マニフェスト 政治の詩学
エドゥアール・グリッサン
パトリック・シャモワゾー
中村隆之 訳
「ユートピアはいつでも私たちに欠けている道である」
カリブ海マルティニック島の大作家で、数々の著名な仏文学賞を受賞してきたエドゥアール・グリッサンとパトリック・シャモワゾーが、2000年〜2009年にかけ発表してきた政治的声明、つまりは彼らの「マニフェスト」集。
フランスの旧植民地で、現在は同海外県のマルティニック(およびDROM-COM)に降りかかってきた数々の試練のたび、二人の作家は声を上げてきた。

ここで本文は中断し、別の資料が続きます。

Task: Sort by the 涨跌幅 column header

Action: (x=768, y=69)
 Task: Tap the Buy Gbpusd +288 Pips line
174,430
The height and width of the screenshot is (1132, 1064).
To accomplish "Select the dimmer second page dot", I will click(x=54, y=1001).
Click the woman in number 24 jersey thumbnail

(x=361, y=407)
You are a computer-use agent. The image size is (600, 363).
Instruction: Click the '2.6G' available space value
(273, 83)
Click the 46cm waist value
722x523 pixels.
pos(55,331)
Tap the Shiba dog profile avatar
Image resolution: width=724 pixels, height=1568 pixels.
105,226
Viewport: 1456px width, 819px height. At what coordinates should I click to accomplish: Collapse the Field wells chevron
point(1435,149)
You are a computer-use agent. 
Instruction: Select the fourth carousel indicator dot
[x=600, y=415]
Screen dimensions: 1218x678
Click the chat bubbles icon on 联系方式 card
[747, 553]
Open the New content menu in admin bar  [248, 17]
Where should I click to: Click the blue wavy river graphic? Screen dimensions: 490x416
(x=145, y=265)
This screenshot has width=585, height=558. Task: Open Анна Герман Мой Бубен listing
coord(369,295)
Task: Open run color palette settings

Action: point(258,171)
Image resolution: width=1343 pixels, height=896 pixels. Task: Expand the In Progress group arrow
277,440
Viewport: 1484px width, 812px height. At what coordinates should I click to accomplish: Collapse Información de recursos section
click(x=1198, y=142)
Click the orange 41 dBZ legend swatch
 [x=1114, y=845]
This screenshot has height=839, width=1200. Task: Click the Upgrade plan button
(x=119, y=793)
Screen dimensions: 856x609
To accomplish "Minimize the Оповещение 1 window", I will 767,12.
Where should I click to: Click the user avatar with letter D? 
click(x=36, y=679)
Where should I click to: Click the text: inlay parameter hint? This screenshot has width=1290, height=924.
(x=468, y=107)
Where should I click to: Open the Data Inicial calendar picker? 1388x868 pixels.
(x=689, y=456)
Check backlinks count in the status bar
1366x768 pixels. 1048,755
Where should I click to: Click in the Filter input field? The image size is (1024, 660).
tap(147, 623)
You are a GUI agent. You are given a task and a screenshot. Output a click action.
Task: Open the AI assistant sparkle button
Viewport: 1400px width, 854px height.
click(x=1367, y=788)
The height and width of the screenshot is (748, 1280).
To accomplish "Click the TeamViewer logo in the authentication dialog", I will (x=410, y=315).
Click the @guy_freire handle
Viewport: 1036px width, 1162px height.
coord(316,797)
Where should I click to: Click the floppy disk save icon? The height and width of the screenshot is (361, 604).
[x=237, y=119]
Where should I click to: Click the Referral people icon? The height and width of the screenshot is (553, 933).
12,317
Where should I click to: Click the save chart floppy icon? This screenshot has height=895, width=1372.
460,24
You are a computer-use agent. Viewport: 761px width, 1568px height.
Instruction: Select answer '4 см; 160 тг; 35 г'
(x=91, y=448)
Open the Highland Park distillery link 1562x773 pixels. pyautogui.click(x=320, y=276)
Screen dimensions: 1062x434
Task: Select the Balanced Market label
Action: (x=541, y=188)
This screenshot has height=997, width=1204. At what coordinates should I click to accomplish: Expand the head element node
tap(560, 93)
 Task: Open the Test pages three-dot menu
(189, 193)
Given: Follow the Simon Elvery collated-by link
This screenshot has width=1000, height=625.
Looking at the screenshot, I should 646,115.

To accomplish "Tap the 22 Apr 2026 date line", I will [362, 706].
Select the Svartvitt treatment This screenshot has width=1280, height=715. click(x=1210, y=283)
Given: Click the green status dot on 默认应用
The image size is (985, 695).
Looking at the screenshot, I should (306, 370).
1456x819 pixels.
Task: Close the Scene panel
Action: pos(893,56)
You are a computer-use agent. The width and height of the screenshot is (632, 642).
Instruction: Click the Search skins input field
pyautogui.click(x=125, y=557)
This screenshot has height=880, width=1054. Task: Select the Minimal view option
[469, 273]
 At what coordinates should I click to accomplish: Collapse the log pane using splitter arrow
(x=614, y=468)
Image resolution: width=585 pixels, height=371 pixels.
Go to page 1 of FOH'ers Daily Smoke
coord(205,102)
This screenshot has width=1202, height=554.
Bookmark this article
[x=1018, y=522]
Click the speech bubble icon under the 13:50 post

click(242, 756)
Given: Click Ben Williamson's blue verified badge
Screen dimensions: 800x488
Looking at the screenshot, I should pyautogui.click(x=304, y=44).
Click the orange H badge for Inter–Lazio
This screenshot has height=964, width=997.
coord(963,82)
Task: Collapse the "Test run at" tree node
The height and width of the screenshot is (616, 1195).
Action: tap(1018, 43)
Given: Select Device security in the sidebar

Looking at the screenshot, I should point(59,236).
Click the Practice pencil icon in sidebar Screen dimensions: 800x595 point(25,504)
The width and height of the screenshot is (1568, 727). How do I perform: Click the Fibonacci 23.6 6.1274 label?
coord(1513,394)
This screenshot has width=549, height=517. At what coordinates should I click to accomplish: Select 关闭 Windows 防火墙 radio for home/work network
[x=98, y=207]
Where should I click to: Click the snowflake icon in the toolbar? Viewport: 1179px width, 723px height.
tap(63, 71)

しかし、自らをジャーナリストや政治運動家ではなく、あくまで作家だと位置付ける彼らは、急を要する声明のなかにも、かならず人々の感性に訴える「詩の力」「言葉の力」を込め、マルティニックやフランス、ひいては地球全体を少しずつでも変化させていこうとする──未来に希望を託した──態度を崩すことはなかった。その詩人・文学者としての矜持がここに集約される。
2010 年『思想』(岩波書店)に訳出され、たちまち話題となった「高度必需「品」宣言」、オバマ大統領就任時の書簡「世界の妥協なき美しさ」、2007年にフランス政府が設置した「国民アイデンティティ省」(2010年に解散)に対しての原理的な反国民アイデンティティ論など、必読の政治評論集。訳者による詳細な解説付き。
目次
はじめに それでもなお(パトリック・シャモワゾー)
グローバル・プロジェクト宣言 DOM再建宣言
遠くから…… フランス共和国内務大臣のマルティニック訪問にあたっての公開書簡
ディーンは通過した、再生しなくてはならない。いますぐ!
壁が崩れおちるとき 法の外の国民アイデンティティ?
世界の妥協なき美しさ バラク・オバマへ
高度必需「品」宣言
あとがき 政治の詩学(エドウィー・プレネル)
訳者あとがき 唯一のリアリズムとしてのユートピア(中村隆之)
著者
エドゥアール・グリッサン(Édouard Glissant)
カリブ海マルティニック島出身のフランス語作家・思想家(1928-2011)。
日本語訳に『レザルド川』(現代企画室)、『第四世紀』、『カリブ海序説』(近刊)、『〈関係〉の詩学』、『フォークナー,ミシシッピ』(以上,インスクリプト)、『憤死』、『痕跡』、『マホガニー』、『ラマンタンの入江』(以上,水声社)、『多様なるものの詩学序説』(以文社)、『全-世界論』(みすず書房)がある。
パトリック・シャモワゾー(Patrick Chamoiseau)
カリブ海マルティニック島出身のフランス語作家(1953年生まれ)。日本語訳に『素晴らしきソリボ』(河出書房新社)、『クレオール礼賛』(共著)、『クレオールとは何か』(共著)、『テキサコ』(以上,平凡社)。『幼い頃のむかし』、『カリブ海偽典』(以上,紀伊國屋書店)、『クレオールの民話』(青土社)がある。
訳者
中村 隆之(なかむら たかゆき)
早稲田大学法学学術院教員。フランス語を中心とする環大西洋文化研究。著作に『カリブ-世界論』、『環大西洋政治詩学』(以上,人文書院)、『エドゥアール・グリッサン』(岩波書店)、『野蛮の言説』(春陽堂書店)など。訳書にル・クレジオ『氷山へ』(水声社)、『ダヴィッド・ジョップ詩集』(夜光社)などがある。